**TASK OBJECTIVE**
Please give back word for word the lines of the material below between the line containing "Click duty item" and the line containing "Open volume control", inclusive.

==== EXERCISE DATA

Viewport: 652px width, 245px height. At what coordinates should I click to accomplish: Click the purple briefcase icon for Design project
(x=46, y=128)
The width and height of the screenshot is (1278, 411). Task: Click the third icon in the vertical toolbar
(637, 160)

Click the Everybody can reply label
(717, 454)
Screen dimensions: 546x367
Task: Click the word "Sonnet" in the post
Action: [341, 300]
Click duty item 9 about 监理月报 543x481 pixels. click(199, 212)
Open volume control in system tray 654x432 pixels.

========
==== EXERCISE DATA

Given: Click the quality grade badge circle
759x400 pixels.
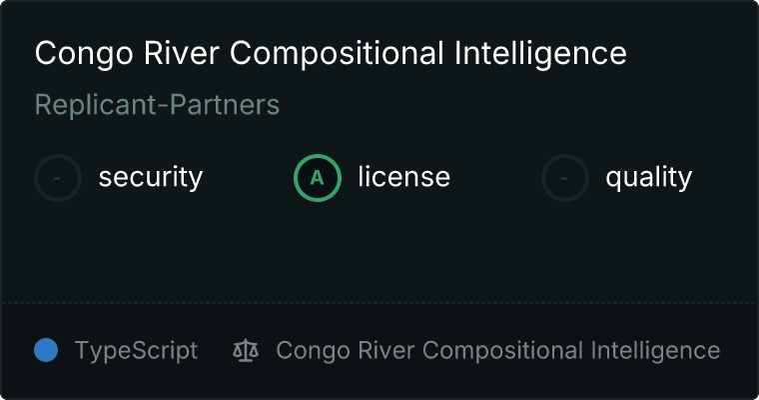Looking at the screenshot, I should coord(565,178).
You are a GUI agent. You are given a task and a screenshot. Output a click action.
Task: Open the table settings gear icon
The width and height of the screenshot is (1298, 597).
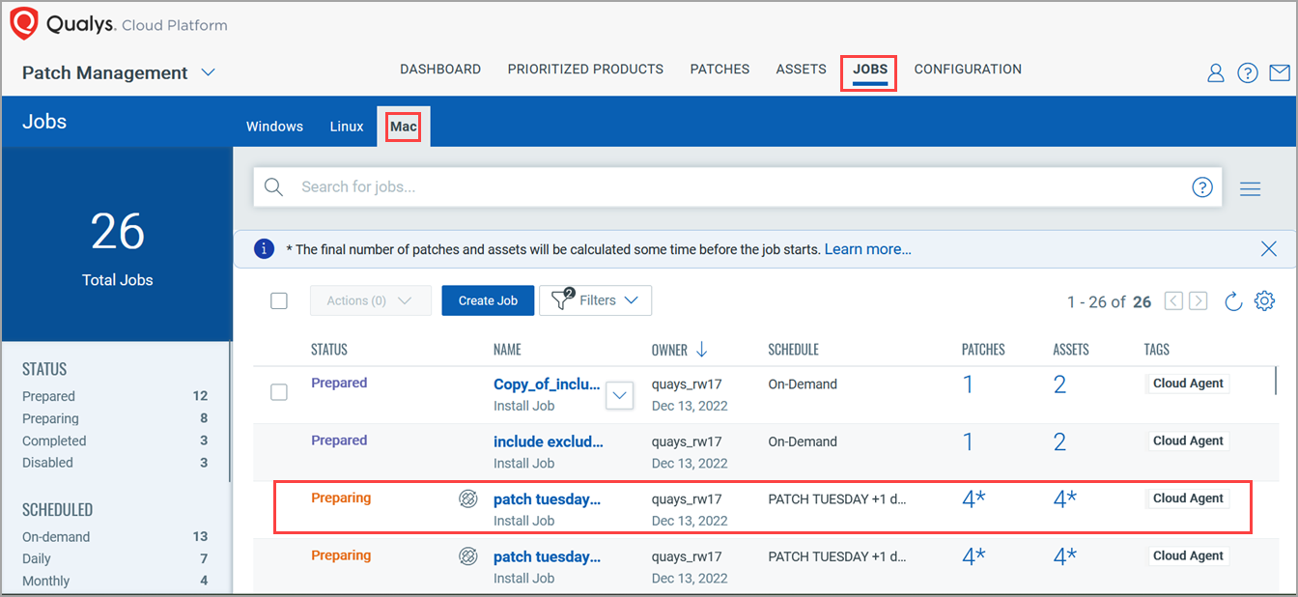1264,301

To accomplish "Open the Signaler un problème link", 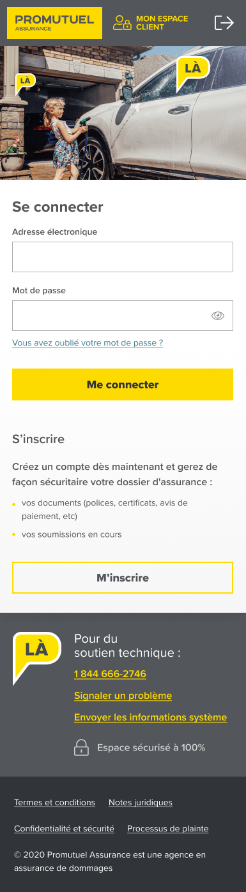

========
==== EXERCISE DATA

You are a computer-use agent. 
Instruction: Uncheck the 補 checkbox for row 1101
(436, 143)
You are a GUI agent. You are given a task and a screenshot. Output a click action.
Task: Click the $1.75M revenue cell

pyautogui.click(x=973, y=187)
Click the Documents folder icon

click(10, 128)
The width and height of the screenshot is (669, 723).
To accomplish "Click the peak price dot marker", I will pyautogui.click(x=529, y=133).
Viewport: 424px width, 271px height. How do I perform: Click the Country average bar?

========

**SOLUTION FOR THIS TASK**
Click duty item 9 about 监理月报 543x481 pixels. click(199, 212)
Open volume control in system tray 654x432 pixels.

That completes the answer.